Вы сами это знаете. Вы столько все время мне хамите и хамите, до бесконечности… Я понимаю, вы кем-то обижены, вы чем-то обижены. Я пыталась найти… Но я же вижу, я же чувствую, что вы такой замечательный, такой талантливый человек… И вы столько раз обижали меня, обижали, сами того не понимая, обижали, потому что вы дурак самовлюбленный.
Вас до сих пор никто не оценил, поэтому вы так себя ведете: вызывающе, хамски… А я вам руку дружескую подала, но вы даже этого не поняли.
Вы меня отпихнули. Вам трудно по жизни, но дальше, если вы будете себя так вести, станет совсем невозможно. Ну, да ладно… Быть может, когда-нибудь вы в своих мемуарах вспомните, что я поняла в вас самое главное – что вы человек…
День 1. Гастробайтер по требованию
1– Ау-у-ух!!! – Артем зевнул громко и протяжно, словно некий царствующий лев из яростной пестроцветной саванны, который имел при себе богатую и лохматую шевелюру и который внезапно разинул свою широченную пасть, чтобы во весь голос заявить о своих незыблемых правах на нечто конкретное, но не упоминаемое.

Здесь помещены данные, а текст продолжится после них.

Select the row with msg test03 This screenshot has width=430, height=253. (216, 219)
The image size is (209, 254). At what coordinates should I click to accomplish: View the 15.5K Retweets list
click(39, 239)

Правда жизнь на деле была куда прозаичней.
В ней не было места ярким метафорам, но было место обыденным рефлексам, при помощи которых Артем, несомненно, пытался выплеснуть из себя всю основательно накопившуюся за бурные трехдневные выходные усталость.
И надо сказать, что эта вышеозвученная усталость и впрямь была огромна, потому как едва Артем в последний раз снял грязно-оранжевую униформу, случилось так, что его не при каких условиях не переставали преследовать всяческие поводы придаться многогранному пороку и прочему безудержному веселью.
«Так-то оно так», – мелькнула мысль.
А приступ безудержной зевоты к тому времени уже длился три или четыре секунды. Только вот никакого вреда в этом не было.
Широко открытый рот и по-собачьи высунутый язык растягивали не только близлежащие мышцы, но и давали посылы к началу миниатюрной гимнастики всем остальным частям одеревеневшего тела.
– Вот так! – гаркнув, произнес Артем вслух, едва ощутил приятную боль в сомкнутых лопатках, от которой утренняя сонливость стала понемногу отступать.
Однако и при отсутствии сравнимого с жаждой желания незамедлительно уснуть самым что ни на есть мертвецким образом, в сознании Артема было мало посылов к тому, чтобы иметь какое-либо явственное желание работать этим раннем утром, тем самым, когда на чистом безоблачном небе все еще светили ярко переливающиеся звезды, и луна испытующе взирала по сторонам всеми своими пятнами и взгорьями.